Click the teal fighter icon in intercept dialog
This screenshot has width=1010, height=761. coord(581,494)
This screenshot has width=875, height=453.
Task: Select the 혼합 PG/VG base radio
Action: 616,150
◇ ◇ ◇
WHAT YOU ARE ASKED TO DO » Retype the material above exactly as given.

RESPONSE »
Click the teal fighter icon in intercept dialog
This screenshot has width=1010, height=761. coord(581,494)
This screenshot has width=875, height=453.
Task: Select the 혼합 PG/VG base radio
Action: 616,150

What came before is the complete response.